To any of you who know the Church of England, does the description of flying bishops as only providing pastoral care seem accurate? Because it doesn’t to me. The former Bishop of Ebbsfleet (and now a member of the Roman Catholic Ordinariate) Andrew Burnham was open about what he was doing in the Catholic Herald last year. Far from providing supplementary pastoral oversight, he was quite deliberately setting up the See of Ebbsfleet, taking parishes away from the existing bishops. As he said:
We did all this as if we were setting out to be a diocese, which irritated people no end. It was done in consultation with the Archbishop of Canterbury because it was all about how best to care for people. And the apologia I gave was that of the Apostolic District, which was the term in canon law to describe a group that is not yet a diocese but might become so and has an apostolic administrator. Of course an administration, a jurisdiction, was the one thing we weren’t. We didn’t have the legal authority to do any of it. But that was what we were in search of becoming. And it fitted in with the Forward in Faith Free Province rhetoric and fitted what we needed to survive in the Church of England
I don’t think he could have been clearer. The mandate, the deal was that there would be some alternative pastoral oversight – but instead he (and I believe the other flying bishops) went out of his way to tear the existing provinces of the Church of England apart to create a full scale see. Something former archbishop Runcie had warned against back in 1993 and something that was explicitly not on the table. Indeed it is something that does far more damage to the Anglican Communion (the worldwide church of which the Church of England is just one part) as a whole than female bishops ever could – and the diversity of practice in the different Provinces (a Province is a geographic and organisational area – normally a country) of the Anglican Church is the reason for the 1998 Lambeth conference for the entire Anglican Communion saying:
Provinces of the Communion to affirm that those who dissent from, as well as those who assent to, the ordination of women to the priesthood and episcopate, are both loyal Anglicans and to make such provision, including appropriate Episcopal ministry, as will enable them to live in the highest possible degree of communion, recognizing that there is and should be no compulsion on any bishop in matters concerning ordination and licensing.
The passage by the Lambeth Conference is also taken out of context – it is explicitly talking about Provinces and opponents of the Ordination of Women would like to say that that means they have carte blanche hold whatever views they like at an individual level.
(Update: see my next post for a clear example of history not being as those opposed to the ordination of women claim it was).

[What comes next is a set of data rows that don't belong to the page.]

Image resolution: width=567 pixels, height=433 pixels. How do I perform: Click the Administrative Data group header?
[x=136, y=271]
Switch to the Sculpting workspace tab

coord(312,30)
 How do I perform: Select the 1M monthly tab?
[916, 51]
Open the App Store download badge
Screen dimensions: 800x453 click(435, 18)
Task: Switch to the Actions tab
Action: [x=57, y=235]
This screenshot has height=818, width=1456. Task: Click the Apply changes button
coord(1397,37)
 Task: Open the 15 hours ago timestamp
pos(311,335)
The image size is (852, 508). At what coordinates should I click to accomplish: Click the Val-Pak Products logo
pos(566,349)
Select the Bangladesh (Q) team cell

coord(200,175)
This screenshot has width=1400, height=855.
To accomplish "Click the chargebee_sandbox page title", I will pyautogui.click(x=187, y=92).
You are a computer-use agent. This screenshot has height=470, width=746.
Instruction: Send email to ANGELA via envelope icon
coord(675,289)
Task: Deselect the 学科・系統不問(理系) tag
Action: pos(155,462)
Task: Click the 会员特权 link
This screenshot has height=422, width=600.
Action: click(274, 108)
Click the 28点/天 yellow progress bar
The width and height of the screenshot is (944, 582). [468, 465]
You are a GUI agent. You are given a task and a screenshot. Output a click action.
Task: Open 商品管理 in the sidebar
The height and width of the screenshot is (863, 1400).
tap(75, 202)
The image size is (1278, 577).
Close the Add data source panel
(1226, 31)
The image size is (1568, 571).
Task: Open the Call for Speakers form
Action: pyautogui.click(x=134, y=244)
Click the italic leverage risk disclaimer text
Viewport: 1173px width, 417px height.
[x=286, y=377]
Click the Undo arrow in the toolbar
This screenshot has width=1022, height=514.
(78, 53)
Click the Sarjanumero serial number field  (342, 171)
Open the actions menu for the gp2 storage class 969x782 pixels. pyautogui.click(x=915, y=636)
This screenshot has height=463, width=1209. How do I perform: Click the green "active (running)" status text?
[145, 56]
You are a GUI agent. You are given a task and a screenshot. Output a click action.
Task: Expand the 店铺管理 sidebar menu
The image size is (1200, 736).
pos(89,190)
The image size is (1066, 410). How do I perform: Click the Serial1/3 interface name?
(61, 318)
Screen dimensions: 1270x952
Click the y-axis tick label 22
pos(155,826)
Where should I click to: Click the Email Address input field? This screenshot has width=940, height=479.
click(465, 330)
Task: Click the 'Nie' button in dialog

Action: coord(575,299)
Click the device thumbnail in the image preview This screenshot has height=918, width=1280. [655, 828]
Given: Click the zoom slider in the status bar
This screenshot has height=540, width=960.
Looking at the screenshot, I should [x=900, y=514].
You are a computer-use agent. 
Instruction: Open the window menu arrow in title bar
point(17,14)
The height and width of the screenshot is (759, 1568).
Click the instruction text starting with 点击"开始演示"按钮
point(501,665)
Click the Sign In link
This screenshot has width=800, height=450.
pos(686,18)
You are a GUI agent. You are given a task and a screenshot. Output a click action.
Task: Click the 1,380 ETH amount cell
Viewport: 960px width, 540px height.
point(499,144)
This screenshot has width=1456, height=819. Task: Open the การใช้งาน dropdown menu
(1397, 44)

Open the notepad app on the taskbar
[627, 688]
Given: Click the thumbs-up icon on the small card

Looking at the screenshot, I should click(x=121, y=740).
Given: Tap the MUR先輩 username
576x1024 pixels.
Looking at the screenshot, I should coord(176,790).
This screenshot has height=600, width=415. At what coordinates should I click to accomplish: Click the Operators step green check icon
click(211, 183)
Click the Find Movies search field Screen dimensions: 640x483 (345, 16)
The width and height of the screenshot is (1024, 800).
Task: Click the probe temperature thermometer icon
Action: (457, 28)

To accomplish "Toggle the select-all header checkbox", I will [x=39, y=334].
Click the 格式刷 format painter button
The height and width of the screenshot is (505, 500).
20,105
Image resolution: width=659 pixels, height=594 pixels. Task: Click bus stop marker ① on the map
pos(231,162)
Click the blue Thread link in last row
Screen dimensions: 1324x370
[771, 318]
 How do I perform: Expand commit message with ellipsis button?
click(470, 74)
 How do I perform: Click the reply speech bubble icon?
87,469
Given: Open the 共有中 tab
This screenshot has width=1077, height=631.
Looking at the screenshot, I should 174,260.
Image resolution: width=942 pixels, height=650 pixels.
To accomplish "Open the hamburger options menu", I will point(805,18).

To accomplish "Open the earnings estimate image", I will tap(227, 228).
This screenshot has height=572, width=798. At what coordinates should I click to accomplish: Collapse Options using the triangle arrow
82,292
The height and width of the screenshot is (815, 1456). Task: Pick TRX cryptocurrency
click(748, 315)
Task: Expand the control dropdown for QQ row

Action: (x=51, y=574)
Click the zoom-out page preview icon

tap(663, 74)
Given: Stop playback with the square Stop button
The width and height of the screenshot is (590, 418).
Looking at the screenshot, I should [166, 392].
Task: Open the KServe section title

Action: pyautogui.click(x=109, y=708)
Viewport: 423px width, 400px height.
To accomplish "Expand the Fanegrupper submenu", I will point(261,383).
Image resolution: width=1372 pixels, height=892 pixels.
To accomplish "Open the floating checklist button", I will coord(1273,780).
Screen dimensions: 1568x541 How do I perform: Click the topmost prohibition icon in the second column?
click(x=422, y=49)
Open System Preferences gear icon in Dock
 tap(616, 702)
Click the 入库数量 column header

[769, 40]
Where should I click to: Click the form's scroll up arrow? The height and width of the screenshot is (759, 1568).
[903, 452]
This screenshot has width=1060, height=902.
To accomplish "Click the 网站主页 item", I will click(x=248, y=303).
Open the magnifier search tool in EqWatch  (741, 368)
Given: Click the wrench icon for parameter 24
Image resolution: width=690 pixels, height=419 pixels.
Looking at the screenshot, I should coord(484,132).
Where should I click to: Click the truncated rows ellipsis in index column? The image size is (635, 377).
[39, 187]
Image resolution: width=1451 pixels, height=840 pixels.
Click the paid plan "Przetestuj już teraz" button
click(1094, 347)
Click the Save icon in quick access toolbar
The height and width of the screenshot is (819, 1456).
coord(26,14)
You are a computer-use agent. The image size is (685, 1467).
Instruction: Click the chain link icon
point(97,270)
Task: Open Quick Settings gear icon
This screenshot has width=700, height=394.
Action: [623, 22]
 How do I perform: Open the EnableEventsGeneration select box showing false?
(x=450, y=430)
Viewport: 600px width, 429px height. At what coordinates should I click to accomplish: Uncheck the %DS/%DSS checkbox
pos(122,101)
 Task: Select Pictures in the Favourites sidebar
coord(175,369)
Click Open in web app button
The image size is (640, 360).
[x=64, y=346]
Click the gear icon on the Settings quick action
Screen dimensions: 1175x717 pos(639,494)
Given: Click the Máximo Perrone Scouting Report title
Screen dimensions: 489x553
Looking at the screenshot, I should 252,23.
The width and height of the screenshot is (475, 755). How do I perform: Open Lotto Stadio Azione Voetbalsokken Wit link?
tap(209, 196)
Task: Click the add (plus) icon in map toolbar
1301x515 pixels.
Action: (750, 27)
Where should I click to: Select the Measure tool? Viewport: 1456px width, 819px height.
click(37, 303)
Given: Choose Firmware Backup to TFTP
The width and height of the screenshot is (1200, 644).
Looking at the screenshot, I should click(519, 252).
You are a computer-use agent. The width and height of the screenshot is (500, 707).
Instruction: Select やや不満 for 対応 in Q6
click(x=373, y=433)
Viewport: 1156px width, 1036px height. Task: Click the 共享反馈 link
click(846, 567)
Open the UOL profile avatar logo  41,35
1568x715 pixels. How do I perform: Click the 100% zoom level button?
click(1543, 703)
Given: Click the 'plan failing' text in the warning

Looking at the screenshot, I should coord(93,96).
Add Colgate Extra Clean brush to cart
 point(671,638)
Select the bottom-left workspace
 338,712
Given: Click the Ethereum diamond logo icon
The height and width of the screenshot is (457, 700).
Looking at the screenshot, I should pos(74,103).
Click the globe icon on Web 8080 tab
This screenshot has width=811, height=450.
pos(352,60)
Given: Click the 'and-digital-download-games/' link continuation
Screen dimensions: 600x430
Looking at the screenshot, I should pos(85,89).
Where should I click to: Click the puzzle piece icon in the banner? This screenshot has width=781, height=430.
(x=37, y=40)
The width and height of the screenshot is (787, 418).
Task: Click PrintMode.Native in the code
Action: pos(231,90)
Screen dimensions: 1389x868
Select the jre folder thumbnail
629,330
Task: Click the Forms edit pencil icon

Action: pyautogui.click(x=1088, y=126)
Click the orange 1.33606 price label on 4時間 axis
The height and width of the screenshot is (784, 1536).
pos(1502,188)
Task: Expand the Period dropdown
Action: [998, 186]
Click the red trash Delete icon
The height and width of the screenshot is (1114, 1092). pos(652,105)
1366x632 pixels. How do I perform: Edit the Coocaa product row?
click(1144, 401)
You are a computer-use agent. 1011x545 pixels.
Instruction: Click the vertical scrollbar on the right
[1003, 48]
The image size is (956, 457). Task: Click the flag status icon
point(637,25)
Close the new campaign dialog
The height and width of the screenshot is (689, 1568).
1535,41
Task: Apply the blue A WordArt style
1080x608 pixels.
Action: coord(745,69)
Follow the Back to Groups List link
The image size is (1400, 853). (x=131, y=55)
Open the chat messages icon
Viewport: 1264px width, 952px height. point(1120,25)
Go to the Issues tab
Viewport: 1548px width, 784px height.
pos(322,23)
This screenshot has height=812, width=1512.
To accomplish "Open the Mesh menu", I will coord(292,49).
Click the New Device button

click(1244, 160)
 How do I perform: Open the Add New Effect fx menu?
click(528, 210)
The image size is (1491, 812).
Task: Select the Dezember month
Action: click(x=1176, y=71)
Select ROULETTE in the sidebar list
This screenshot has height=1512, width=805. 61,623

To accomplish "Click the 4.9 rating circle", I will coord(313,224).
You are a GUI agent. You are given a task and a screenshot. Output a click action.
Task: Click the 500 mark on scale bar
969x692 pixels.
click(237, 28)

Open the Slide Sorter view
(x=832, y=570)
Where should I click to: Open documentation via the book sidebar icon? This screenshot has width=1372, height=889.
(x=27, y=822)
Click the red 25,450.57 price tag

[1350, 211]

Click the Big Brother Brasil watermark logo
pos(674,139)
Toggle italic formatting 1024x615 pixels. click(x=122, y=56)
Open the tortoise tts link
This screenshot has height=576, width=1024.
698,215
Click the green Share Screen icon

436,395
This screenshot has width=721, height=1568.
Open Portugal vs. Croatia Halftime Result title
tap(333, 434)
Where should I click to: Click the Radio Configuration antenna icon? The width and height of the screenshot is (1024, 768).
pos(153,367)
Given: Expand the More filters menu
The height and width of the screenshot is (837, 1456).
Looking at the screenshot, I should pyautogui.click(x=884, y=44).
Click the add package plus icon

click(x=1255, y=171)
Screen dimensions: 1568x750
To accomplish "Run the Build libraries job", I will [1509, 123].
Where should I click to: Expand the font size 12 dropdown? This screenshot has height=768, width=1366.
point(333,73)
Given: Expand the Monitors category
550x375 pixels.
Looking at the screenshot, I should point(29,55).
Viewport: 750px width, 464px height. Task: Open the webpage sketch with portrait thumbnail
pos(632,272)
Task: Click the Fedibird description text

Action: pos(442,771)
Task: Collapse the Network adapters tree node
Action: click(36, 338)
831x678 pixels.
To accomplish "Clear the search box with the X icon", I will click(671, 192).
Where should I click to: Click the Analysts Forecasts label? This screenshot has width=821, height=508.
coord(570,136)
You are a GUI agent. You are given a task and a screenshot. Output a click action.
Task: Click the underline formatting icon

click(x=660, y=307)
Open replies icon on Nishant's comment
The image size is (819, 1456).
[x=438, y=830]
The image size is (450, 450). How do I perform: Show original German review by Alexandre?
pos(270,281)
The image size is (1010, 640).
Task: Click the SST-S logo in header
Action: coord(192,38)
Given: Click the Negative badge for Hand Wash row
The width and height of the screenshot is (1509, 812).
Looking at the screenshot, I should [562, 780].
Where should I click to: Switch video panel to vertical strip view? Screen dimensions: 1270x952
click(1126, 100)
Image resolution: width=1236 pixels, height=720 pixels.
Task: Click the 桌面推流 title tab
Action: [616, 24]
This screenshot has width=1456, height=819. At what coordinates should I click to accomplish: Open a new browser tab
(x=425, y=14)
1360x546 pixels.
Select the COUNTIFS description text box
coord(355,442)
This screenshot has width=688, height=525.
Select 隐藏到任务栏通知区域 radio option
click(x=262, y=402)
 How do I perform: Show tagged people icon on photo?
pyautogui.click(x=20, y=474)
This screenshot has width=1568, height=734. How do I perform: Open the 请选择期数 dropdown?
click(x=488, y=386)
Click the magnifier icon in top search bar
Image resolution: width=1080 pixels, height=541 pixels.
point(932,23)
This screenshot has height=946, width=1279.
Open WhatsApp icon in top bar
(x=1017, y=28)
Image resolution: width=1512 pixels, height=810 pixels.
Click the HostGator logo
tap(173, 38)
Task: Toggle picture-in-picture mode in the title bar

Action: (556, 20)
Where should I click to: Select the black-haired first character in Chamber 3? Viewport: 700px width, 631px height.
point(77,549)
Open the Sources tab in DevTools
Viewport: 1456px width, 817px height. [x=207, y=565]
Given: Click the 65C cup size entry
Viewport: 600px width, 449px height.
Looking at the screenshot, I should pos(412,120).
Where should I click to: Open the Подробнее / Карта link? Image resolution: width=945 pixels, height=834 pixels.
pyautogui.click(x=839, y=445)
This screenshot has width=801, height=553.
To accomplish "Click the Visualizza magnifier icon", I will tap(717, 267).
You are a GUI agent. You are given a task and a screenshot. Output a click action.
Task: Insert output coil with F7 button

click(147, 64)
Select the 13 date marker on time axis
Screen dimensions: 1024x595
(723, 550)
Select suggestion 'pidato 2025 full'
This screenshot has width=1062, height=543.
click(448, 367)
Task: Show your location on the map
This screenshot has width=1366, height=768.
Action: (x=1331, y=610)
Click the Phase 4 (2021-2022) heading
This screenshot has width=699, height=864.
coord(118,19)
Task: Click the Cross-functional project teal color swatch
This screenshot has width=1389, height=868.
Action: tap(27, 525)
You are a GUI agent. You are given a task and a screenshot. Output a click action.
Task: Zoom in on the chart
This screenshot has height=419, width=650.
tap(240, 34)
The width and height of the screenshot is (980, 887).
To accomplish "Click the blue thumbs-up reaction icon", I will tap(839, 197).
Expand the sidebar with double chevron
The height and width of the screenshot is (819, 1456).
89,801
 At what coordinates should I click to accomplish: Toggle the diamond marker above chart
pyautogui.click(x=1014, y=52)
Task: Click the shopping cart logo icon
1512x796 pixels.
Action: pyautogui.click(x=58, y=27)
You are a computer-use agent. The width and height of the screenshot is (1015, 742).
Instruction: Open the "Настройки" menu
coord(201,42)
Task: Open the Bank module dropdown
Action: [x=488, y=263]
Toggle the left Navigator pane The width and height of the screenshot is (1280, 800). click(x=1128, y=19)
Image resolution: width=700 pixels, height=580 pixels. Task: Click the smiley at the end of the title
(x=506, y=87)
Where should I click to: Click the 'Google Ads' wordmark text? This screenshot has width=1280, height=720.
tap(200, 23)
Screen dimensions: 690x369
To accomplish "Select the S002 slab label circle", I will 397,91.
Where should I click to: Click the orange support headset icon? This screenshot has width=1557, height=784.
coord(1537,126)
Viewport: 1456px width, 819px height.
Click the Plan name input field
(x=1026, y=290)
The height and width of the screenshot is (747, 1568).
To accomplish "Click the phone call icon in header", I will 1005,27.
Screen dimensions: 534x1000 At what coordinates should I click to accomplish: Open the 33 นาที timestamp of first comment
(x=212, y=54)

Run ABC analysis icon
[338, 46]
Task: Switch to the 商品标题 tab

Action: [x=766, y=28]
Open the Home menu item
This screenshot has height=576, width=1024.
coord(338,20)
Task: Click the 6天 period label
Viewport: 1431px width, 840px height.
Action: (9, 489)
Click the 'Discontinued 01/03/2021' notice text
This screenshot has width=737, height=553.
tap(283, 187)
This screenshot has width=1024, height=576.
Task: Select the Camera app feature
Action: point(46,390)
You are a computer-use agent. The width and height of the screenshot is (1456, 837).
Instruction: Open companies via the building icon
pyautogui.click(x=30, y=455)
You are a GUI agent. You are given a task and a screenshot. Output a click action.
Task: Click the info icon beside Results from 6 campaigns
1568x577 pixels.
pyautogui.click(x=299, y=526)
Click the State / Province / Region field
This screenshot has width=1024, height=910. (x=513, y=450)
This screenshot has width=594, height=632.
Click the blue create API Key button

If there is an underlying link to the Church of England it’s that people can agree to disagree while remaining part of the same structure – even the thirty nine articles merely need to be affirmed, and Yes Minister was joking about the balance between bishops who believe in God and those who don’t. However this is under threat – the “mono-episcopate” otherwise known as the Church of England’s structure is being opposed by some evangelicals and by some Anglo-Catholics. To do this some (normally Anglo-Catholics) claim that promises have been broken – I have never seen the full text of one of these promises that is more than wishful thinking. Others claim scripture and headship. Me, I think if there are any promises being broken it’s by the flying bishops who are so far exceeding their mandate as to twist its intent. And that is a better reason than any other I’ve seen to not allow alternative bishops – it’s been tried, and is a disaster (mostly because the people that want that job are the ones that shouldn’t be allowed to do it).
So there you have it. The whole thing’s a messy fiasco caused by a range of flaws in the Anglican Church – but mostly governance and oversight. The representative laity voted overwhelmingly in favour of female bishops, as did the priests and the bishops. Although the House of Laity may be elected, it is hardly representative.